»»

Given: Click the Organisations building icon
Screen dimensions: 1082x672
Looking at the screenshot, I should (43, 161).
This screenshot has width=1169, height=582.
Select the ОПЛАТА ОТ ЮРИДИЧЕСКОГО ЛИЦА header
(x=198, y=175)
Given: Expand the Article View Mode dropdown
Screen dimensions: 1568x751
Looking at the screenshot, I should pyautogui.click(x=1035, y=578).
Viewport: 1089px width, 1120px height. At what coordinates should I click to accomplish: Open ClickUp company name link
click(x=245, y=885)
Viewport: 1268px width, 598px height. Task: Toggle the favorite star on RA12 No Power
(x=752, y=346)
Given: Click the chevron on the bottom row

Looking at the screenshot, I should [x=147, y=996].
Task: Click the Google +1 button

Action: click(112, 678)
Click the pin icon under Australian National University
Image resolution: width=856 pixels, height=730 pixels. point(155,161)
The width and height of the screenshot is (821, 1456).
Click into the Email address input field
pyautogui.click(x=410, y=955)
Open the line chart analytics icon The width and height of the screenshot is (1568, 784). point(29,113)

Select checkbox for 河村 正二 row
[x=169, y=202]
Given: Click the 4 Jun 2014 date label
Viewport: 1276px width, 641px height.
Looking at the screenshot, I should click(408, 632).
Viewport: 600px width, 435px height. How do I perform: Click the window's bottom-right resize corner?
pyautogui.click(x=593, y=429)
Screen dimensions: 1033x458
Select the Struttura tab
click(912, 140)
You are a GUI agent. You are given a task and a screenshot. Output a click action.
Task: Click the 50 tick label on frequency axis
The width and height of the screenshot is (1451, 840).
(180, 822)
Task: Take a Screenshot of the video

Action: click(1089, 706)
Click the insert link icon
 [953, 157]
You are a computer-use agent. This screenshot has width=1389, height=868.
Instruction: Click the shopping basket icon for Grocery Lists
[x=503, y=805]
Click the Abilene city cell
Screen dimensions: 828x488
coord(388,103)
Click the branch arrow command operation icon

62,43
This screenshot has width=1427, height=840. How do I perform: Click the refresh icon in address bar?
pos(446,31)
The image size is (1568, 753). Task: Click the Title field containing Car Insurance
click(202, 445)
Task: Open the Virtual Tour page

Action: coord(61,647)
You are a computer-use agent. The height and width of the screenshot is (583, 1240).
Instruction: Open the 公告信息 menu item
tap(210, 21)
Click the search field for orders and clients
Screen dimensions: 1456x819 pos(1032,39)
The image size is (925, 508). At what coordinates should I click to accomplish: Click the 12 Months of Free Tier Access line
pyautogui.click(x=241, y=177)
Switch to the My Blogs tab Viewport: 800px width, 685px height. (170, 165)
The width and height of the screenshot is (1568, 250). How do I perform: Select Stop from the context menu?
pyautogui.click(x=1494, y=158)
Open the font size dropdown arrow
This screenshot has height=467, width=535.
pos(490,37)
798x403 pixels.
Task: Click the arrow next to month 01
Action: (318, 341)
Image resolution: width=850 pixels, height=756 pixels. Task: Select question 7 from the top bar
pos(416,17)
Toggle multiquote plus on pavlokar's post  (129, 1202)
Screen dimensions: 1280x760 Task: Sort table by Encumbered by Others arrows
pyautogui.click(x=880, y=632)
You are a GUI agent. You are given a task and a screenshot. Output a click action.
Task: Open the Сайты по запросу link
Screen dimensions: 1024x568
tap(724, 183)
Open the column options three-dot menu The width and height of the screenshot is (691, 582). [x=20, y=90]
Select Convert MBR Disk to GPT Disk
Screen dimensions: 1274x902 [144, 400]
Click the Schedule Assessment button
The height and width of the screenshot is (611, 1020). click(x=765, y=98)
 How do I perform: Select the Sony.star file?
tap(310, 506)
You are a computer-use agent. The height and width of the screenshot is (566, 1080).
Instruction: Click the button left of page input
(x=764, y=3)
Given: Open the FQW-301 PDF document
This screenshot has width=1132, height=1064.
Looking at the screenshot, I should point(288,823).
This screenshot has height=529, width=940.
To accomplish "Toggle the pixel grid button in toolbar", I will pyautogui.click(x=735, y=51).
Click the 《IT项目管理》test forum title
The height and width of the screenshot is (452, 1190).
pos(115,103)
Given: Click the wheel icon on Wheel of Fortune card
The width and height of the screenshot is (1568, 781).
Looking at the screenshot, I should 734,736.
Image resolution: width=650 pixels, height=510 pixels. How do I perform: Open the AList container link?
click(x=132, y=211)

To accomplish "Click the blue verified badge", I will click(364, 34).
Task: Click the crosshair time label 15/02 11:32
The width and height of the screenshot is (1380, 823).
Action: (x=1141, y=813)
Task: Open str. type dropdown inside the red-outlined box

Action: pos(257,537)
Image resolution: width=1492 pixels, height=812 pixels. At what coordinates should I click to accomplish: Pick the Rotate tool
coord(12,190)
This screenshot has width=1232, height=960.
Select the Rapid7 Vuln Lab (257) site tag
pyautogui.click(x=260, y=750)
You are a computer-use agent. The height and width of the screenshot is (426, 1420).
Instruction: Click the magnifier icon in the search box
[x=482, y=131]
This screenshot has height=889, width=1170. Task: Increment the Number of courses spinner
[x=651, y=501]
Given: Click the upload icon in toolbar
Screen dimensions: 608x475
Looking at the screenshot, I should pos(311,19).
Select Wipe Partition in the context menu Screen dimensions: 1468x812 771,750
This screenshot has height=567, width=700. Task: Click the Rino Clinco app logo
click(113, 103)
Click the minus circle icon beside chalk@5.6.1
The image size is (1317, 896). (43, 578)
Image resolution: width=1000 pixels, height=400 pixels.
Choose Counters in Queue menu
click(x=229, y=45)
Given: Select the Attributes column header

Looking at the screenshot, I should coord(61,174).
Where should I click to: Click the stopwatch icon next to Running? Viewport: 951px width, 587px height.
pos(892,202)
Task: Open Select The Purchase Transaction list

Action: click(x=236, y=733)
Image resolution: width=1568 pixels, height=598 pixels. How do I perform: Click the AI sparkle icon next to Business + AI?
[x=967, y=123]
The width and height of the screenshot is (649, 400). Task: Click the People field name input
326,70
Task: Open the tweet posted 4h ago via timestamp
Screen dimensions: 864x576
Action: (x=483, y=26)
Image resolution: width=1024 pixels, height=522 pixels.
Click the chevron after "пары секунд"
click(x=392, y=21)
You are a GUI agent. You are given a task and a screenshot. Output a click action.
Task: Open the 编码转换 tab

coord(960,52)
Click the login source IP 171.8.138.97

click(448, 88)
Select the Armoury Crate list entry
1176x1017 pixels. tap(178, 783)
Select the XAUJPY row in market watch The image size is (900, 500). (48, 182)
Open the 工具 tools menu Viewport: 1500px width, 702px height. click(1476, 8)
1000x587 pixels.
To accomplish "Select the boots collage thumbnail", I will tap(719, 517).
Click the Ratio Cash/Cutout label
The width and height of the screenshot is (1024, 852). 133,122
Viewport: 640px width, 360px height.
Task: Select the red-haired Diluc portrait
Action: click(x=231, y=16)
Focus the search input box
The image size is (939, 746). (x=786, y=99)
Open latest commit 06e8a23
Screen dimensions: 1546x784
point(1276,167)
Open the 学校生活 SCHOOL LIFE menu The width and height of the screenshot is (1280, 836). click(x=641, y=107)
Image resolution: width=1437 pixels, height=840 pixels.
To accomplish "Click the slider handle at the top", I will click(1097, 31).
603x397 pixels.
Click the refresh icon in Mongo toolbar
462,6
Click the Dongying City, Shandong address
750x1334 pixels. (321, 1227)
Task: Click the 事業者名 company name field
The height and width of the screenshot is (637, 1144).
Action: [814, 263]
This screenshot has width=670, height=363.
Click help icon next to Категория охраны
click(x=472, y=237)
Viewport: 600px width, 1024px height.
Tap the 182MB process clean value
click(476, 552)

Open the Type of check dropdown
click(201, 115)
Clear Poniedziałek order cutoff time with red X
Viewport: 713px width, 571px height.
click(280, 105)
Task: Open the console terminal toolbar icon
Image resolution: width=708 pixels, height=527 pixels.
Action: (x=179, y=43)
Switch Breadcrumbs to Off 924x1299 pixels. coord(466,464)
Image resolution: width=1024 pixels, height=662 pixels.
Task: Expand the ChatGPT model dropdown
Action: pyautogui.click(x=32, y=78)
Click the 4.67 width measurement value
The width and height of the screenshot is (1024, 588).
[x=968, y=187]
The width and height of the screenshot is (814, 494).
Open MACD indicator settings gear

««

What this task involves:
Throughout the material above, find lines holding the word "agent", then copy them.

Exercise response:
You are a GUI agent. You are given a task and a screenshot. Output a click action.
You are a computer-use agent. This screenshot has width=1389, height=868.
You are a computer-use agent. The height and width of the screenshot is (583, 1240).
You are a GUI agent. You are given a task and a screenshot. Output a click action.
You are a computer-use agent. The height and width of the screenshot is (566, 1080).
You are a computer-use agent. The height and width of the screenshot is (426, 1420).
You are a GUI agent. You are given a task and a screenshot. Output a click action.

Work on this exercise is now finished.